### Do this
Rewrite the rows from the line containing "Open the 时政 navigation tab" through the end of the rows, substituting "Planned Hours" for "Scheduled Hours" and leaving everything else unchanged.

━━━━━ Input ━━━━━

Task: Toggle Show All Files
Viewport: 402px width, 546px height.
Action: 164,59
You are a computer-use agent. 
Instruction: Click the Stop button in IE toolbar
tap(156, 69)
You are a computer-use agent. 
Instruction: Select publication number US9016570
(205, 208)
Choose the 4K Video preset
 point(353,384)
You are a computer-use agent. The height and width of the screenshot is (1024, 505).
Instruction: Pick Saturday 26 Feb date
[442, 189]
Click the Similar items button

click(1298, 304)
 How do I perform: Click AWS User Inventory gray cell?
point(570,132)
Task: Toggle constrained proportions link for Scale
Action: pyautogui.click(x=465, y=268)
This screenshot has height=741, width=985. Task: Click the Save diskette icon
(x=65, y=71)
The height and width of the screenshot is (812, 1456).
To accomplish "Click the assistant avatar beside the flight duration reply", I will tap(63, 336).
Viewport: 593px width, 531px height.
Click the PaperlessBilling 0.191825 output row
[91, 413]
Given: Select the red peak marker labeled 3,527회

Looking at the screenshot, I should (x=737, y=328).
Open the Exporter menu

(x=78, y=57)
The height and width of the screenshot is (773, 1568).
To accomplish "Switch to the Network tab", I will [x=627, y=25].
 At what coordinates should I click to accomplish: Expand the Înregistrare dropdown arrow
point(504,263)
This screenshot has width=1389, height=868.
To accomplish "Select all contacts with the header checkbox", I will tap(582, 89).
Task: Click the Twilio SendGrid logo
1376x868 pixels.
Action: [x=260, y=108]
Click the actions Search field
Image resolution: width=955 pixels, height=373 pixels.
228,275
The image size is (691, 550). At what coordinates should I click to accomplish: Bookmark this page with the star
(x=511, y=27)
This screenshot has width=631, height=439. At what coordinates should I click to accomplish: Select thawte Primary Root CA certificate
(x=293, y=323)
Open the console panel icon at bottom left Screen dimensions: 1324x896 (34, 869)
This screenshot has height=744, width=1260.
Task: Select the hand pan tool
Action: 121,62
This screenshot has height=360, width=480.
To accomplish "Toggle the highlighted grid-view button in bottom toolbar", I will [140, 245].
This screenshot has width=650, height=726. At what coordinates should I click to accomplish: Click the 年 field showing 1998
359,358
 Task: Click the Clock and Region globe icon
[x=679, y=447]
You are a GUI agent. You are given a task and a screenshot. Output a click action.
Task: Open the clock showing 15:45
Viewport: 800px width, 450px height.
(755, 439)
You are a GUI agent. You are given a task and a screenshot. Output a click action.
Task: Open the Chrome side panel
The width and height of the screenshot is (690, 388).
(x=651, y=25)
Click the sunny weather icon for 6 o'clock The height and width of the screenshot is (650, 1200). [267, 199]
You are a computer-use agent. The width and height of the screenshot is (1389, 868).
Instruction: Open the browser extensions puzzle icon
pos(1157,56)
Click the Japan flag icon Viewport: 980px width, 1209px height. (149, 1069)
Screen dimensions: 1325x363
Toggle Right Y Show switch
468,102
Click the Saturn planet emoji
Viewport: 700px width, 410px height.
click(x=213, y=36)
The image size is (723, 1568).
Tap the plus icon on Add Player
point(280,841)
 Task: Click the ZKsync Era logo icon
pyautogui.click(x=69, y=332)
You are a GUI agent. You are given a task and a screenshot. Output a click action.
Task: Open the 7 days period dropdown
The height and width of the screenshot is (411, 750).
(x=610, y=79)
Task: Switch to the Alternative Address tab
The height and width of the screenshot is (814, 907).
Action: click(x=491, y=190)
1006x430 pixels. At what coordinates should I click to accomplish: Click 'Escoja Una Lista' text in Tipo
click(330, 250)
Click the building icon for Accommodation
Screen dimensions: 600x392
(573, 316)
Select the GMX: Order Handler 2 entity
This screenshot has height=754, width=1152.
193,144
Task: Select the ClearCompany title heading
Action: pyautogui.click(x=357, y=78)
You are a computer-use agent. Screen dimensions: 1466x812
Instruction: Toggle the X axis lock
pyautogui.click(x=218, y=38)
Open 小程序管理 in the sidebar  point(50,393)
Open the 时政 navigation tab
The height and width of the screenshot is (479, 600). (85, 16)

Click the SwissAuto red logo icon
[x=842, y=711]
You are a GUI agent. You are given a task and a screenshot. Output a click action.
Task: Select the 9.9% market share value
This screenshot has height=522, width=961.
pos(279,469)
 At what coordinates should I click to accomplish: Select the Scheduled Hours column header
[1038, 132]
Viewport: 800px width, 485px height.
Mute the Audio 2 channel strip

━━━━━

### Solution for this task
Open the 时政 navigation tab
The height and width of the screenshot is (479, 600). (85, 16)

Click the SwissAuto red logo icon
[x=842, y=711]
You are a GUI agent. You are given a task and a screenshot. Output a click action.
Task: Select the 9.9% market share value
This screenshot has height=522, width=961.
pos(279,469)
 At what coordinates should I click to accomplish: Select the Planned Hours column header
[1038, 132]
Viewport: 800px width, 485px height.
Mute the Audio 2 channel strip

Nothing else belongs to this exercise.